Delegation and Complexity in Administrative Law

Greetings! My name is Jeff Pojanowski and I am excited to be a regular contributor on Notice and Comment. I am an Associate Professor at Notre Dame Law School, teaching and writing in administrative law, statutory interpretation, and legal theory more generally.

My first post is inspired by two readings: (1) Phillip Hamburger’s book Is Administrative Law Unlawful?, and (2) a paper I supervised last spring for a recently graduated law student. Hamburger’s book, which has garnered muchcommentary recently, is a cri de cœur against the constitutionality of the modern American administrative state. Unchecked congressional delegation of legislative power to agencies rates high on Hamburger’s bill of particulars. My student’s paper more modestly asked why the Supreme Court treats delegation challenges as judicially unenforceable while nevertheless grappling with other constitutional separation-of-powers questions that are not obviously more tractable.

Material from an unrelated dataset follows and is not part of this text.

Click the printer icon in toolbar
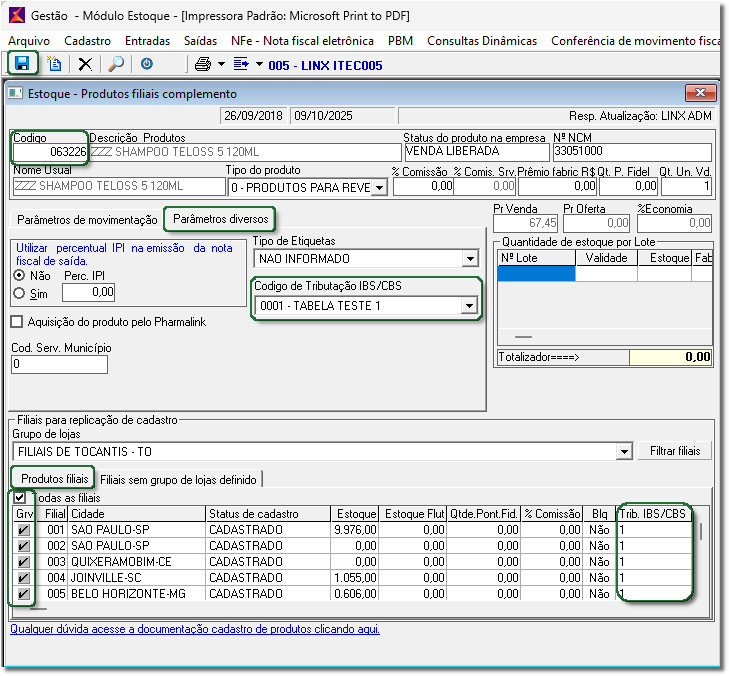This screenshot has width=729, height=676. (x=203, y=64)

All of which has gotten me thinking about what we might call the economy of complexity in constitutional and statutory review in administrative law. Few important legal aims and values of administrative law are easily attended to, especially through levers of judicial review. Attending to any one of these concerns will often lead to doctrinal complexity, as courts argue about, fine-tune, reconsider, or otherwise cast about for rules and standards that help protect a certain aim. Yet it is unlikely that a legal system can focus on all of the various concerns at the same time, or even focus on every way of attending to a single concern. So complexity in administrative law is like squeezing a balloon: you will have bulges in some places, but not others. (This idea is not new to me. Chaim Saiman at Villanova has a working draft exploring the idea regarding different common law systems.)

Accordingly, the areas of law and corresponding values where the courts choose to focus will become the most doctrinally complex ones, presumably because the reviewing courts think the effort is worth it. Other areas will trundle along without judicial supervision, left to negotiation between the other branches, regulated parties, and advocacy groups. (Which, depending on the circumstances, could be fine.) Enacted law can constrain how courts go about this, yet there is going to be some play in the joints, especially when courts have leeway to develop administrative common law and can vary emphasis on (or underenforce) constitutional and statutory norms.

Take concerns over excessive delegation. Even though many (but not all!) would like more direct congressional responsibility for important, hard regulatory choices, there is a broad consensus that direct enforcement of a non-delegation doctrine is a non-starter. Instead, this consensus treats the problem as a harm to be endured for lack of better options or ameliorated through other doctrines. Rather than dealing with the complexity of crafting doctrine on how much delegation is too much, courts arguably compensate with hard-look review, bulked up notice-and-comment requirements, more stringent duties of reasoned explanation, and perhaps even Chevron deference to prod Congress toward greater statutory precision.

This may be the best arrangement, all things considered. Yet we often (or at least I often) take for granted the current distribution of complexity in our administrative law system—the bulges in the balloon simply are where they are. But perhaps it is worth wondering whether such complacence is always warranted. My federal criminal law professor, the late, great, and sorely missed William Stuntz, once commented in class that he would trade the Warren Court’s innovations in criminal procedure for a vigorously enforced right to effective trial counsel. Squeezing complexity to a different part of the balloon, he suggested, could achieve the same goal more effectively.

I am starting to wonder about this in administrative law. Would it make sense, for example, to trade a more vigorously enforceable non-delegation doctrine in exchange for radically lightened notice-and-comment procedural requirements, less monitoring of the use of non-legislative rules, more simplified judicial review of questions of law, and/or arbitrary-and-capricious review that looks a lot more like rationality review? This may be crazy; things often are the way they are for a reason. But it might be worth unpacking. More on this anon.